Jackson's first message contained a serious defense of the removals. Men long in office, he said, acquired the "habit of looking with indifference upon the public interests," and office became considered "a species of property." "The duties of all public officers," he declared, with an ignorance then very common among Americans, could be "made so plain and simple that men of intelligence may readily qualify themselves for their performance." Further, he pointed out that no one man had "any more intrinsic right" to office than another; and therefore "no individual wrong" was done by removal. The officer removed, he concluded, with almost a demagogic touch, had the same means of earning a living as "the millions who never held office." In spite of individual distress he wished "rotation in office" to become "a leading principle in the Republican creed." Unfounded as most of this is now clearly seen to be, it is certain that the reasoning was convincing to a very large part of the American people.

In his own department Van Buren practiced little of the proscription which was active elsewhere. Of seventeen foreign representatives, but four were removed in the first year. Doubtless he was fortunate in having an office without the amount of patronage of the Post-Office or the Treasury. Nothing in his career, however, showed a personal liking for removals. The distribution of offices was not distasteful to him; but his temper was neither prescriptive nor unfriendly. At times even his partisan loyalty was doubted for his reluctance in this, which was soon deemed an appropriate and even necessary party work.

But Van Buren did not oppose the ruinous and demoralizing system. Powerful as he was with Jackson, wise and far-seeing as he was, he must receive for his acquiescence, or even for his silence, a part of the condemnation which the American people, as time goes on, will more and more visit upon one of the great political offenses committed against their political integrity and welfare.

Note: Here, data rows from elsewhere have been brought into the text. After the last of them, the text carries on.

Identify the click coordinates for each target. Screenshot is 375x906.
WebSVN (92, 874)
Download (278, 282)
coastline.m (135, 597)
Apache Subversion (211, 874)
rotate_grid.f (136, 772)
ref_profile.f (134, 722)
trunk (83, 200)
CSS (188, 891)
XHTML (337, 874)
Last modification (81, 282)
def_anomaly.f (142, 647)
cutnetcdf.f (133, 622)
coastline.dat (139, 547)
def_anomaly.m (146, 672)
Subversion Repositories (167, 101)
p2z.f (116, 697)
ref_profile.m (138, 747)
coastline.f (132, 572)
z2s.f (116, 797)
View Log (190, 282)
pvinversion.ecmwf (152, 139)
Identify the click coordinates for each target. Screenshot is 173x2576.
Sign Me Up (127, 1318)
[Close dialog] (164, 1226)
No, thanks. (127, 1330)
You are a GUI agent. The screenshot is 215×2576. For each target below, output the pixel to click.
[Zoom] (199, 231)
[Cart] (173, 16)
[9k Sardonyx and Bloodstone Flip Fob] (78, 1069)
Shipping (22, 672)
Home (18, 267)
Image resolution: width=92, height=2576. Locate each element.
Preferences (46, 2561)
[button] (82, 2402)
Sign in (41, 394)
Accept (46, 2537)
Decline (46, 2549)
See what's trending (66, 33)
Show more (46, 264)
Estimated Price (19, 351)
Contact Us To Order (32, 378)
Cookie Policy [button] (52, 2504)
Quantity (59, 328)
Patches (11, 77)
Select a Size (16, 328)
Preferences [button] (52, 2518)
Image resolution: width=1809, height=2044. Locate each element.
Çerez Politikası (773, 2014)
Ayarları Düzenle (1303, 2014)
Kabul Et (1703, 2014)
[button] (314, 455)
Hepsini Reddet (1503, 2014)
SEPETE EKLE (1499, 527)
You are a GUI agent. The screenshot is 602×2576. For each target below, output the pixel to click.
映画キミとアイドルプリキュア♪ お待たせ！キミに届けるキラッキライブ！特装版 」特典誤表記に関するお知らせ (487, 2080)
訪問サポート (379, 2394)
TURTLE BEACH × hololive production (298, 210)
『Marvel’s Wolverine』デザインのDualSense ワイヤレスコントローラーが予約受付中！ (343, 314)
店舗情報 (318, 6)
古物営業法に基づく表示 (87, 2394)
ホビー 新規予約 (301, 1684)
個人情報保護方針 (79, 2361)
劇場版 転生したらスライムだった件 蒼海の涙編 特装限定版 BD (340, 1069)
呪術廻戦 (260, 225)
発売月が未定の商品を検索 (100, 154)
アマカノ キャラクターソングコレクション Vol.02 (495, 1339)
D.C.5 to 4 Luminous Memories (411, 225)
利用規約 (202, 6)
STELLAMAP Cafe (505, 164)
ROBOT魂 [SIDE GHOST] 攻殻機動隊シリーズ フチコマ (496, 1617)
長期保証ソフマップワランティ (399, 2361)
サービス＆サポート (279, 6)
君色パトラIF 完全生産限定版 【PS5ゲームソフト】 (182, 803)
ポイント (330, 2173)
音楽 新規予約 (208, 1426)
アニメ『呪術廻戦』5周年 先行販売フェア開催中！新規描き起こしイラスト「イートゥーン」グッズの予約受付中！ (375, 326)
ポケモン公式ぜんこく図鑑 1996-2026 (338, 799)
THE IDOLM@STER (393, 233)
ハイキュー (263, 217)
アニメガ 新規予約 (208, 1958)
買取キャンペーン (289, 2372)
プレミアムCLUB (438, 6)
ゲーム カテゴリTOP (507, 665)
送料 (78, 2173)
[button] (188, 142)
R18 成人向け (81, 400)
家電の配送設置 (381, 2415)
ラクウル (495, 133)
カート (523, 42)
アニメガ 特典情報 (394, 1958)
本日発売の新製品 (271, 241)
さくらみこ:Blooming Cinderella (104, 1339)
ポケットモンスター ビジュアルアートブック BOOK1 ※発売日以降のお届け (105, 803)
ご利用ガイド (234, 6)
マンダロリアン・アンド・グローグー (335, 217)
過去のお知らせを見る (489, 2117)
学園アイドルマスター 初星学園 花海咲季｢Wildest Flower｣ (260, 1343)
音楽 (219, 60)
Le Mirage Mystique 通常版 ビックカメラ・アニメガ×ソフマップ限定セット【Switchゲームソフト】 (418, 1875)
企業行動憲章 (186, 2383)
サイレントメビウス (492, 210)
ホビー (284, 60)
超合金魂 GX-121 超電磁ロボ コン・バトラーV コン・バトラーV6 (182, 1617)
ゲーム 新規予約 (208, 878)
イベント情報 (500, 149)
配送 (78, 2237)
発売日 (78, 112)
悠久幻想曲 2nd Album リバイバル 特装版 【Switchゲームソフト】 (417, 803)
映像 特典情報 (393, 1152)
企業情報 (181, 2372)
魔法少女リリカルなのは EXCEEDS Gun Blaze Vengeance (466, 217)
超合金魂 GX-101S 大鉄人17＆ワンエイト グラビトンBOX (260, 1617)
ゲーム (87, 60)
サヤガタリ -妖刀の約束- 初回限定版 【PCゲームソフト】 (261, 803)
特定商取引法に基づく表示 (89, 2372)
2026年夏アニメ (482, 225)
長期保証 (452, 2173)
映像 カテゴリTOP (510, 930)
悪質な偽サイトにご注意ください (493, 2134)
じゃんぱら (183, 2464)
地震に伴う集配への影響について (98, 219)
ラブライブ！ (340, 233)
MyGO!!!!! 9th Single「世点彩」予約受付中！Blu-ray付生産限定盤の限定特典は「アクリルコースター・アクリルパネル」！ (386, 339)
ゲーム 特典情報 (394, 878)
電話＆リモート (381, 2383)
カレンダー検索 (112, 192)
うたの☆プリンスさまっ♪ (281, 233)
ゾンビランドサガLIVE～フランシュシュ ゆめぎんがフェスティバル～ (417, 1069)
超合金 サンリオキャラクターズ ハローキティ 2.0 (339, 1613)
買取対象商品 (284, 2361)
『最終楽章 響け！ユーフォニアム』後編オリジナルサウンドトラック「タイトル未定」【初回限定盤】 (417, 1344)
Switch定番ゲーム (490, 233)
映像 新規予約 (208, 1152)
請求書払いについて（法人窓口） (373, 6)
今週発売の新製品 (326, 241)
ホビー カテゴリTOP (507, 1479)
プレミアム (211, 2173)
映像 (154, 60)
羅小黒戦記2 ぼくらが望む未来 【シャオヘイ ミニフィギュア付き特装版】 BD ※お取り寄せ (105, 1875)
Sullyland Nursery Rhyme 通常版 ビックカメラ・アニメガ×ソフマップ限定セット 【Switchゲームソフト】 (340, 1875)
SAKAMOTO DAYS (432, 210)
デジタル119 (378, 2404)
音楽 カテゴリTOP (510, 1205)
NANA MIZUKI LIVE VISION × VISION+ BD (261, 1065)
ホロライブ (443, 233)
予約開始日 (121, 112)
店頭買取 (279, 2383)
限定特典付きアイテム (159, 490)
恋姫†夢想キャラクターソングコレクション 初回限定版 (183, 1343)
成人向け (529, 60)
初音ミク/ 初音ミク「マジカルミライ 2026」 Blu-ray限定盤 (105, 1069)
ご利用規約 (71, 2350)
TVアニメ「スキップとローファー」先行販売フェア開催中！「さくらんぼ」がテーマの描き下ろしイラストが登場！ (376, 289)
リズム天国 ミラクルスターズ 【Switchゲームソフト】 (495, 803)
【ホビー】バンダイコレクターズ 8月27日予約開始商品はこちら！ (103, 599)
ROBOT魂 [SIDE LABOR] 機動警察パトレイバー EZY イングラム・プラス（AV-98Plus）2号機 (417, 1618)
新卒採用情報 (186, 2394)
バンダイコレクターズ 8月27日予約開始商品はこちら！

But it must in justice be remembered, not only that Van Buren did not begin or actively conduct the distribution of spoils; not only that his acquiescence was in a practice which in his own State he had found well established; but that the practice in which he thus joined was one which it is probable he could not have fully resisted without his own political destruction, and perhaps the temporary prostration of the political causes to which he was devoted. Though these be palliations and not defenses, the biographer ought not to apply to human nature a rule of unprecedented austerity. In Van Buren's politic yielding there was little, if any, more timidity or time-serving than in the like yielding by every man holding great office in the United States since Jackson's inauguration; and the worst, the most corrupting, and the most demoralizing official proscription in America took place thirty-two years afterwards, and under a president who, in wise and exalted patriotism, was one of the greatest statesmen, as he has been perhaps the best loved, of Americans, and to whom blame ought to be assigned all the larger by reason of the extraordinary power and prestige he enjoyed, and the moral fervor of the nation behind him, which rendered less necessary this unworthy aid of inferior patronage.